Specifically, Mr. Kurkjian discussed the role international journalism played in spreading awareness of the earthquake to different parts of the world, and thus facilitating quick responses. Then General Secretary of the Communist Party of the Soviet Union Mikhail Gorbachev’s decision to allow the world press into Armenia to cover the events was significant in this regard.

Mr. Kurkjian also spoke to the rupture between Armenians in the diaspora and in the Soviet Union at that time. He commented that the earthquake was important in breaking this division, as diasporan Armenians recognized the need to send aid to the Soviet Republic, and went on to help through significant humanitarian initiatives.

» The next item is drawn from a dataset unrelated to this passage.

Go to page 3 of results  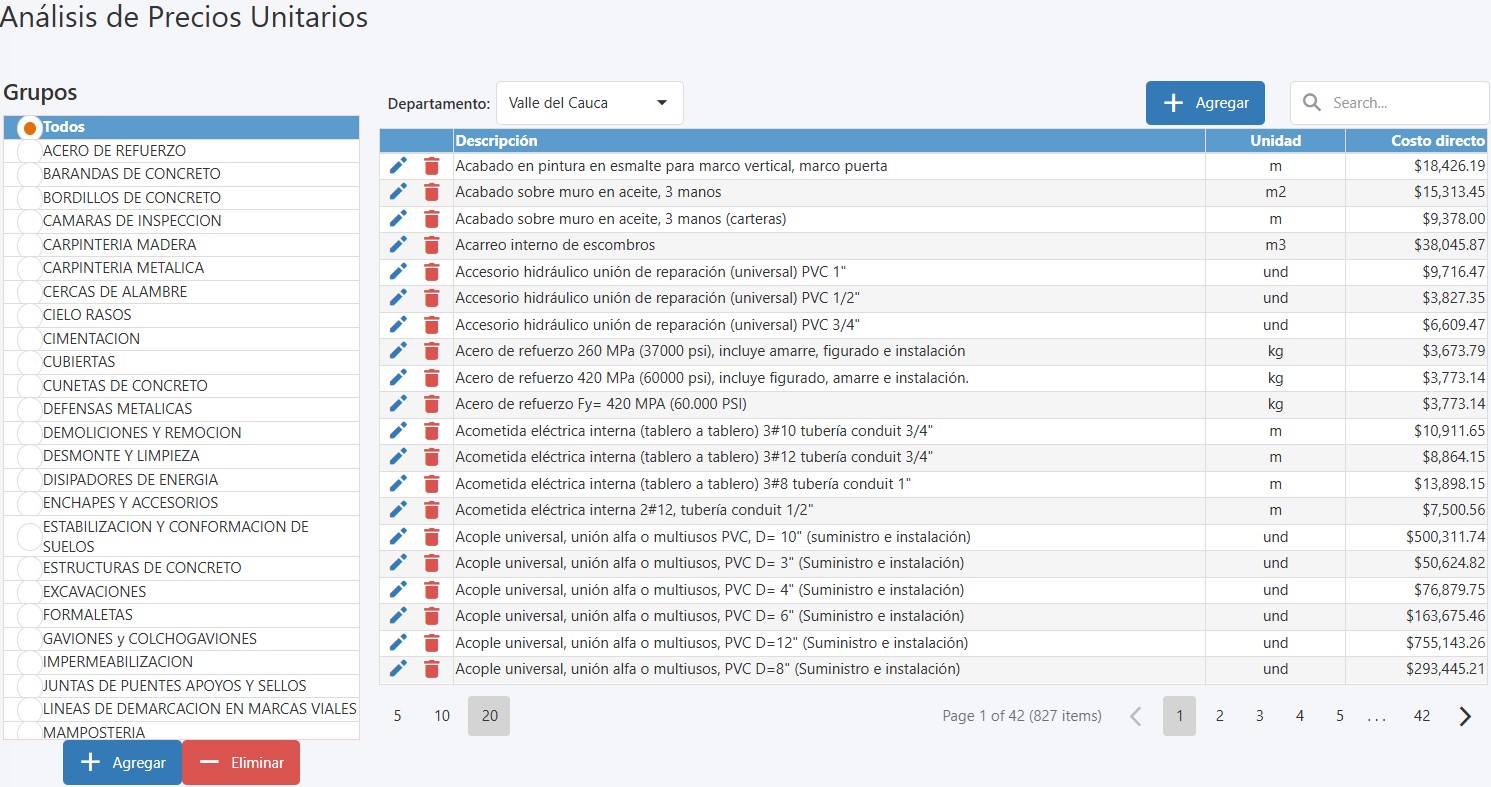1259,716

The talk was followed by a question-and-answer period, in which a major topic of concern was the continued struggles facing people devastated by the earthquake. Thousands of people in Gyumri are still said to be living in makeshift homes, called “Domiks,” after their own residences were destroyed. Mr. Kurkjian commented that, were Armenia’s government functioning as a proper democracy, the issue would have quickly been addressed, because no politician would be able to stay in power if their constituents were forced to live in such conditions. The problem was, however, that in the years following independence, Armenia’s democracy was not properly functioning. He held out hope that this would change in the years following the Revolution.

Continuing in this vein, Mr. Kurkjian related a story about an encounter with former President Serzh Sargsyan. Mr. Kurkjian met with the former president after journalism students in Yerevan lamented that their work made no difference, because the government would never change. In their meeting, Mr. Kurkjian said “amot” – the common Armenian word for “shame” – that Mr. Sargsyan’s corrupt regime was tearing down the hopes of young Armenians. Their conversation did not last much longer.

Mr. Kurkjian’s talk ended with praise for the young Armenians who successfully unseated the former president from power in the recent events dubbed the “Velvet Revolution.” He commented that the work did not end with Nikol, but that young Armenians should take charge and write the next chapter of their nation’s history.